==== EXTRACTED RECORDS
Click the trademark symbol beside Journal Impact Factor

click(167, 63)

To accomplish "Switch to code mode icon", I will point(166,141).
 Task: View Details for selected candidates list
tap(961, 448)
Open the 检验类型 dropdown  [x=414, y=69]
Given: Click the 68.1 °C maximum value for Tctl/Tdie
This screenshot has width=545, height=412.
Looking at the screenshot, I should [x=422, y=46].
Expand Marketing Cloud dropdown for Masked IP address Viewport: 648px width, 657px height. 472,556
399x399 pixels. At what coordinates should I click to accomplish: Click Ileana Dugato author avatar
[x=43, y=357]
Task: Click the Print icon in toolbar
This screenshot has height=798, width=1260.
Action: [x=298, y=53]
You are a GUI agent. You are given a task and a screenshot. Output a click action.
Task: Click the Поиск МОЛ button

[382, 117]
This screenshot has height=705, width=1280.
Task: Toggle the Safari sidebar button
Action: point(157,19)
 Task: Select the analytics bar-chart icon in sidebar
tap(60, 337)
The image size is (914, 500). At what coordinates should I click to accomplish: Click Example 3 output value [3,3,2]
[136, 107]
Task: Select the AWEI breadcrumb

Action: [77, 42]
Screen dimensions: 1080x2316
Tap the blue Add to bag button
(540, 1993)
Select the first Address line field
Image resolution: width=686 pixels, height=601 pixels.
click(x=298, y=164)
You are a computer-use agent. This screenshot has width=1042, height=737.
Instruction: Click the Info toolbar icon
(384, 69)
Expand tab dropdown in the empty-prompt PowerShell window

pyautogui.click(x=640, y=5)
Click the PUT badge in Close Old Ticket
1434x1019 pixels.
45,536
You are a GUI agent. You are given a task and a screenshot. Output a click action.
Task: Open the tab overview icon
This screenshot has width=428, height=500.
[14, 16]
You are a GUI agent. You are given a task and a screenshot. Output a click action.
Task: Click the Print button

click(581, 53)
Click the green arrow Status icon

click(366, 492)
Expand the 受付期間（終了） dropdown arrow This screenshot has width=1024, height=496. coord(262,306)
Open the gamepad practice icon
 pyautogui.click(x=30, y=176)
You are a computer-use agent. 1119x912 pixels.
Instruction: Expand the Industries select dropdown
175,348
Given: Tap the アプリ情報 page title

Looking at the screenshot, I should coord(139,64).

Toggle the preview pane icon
========
▶ _PROBLEM REQUIREMENTS_
From the line that has "Tap the blue Add to bag button" through the line that has "You are a computer-use agent. This", copy every line exactly as it appears above, and leave out all others.

▶ _ANSWER FOR THE TASK_
Tap the blue Add to bag button
(540, 1993)
Select the first Address line field
Image resolution: width=686 pixels, height=601 pixels.
click(x=298, y=164)
You are a computer-use agent. This screenshot has width=1042, height=737.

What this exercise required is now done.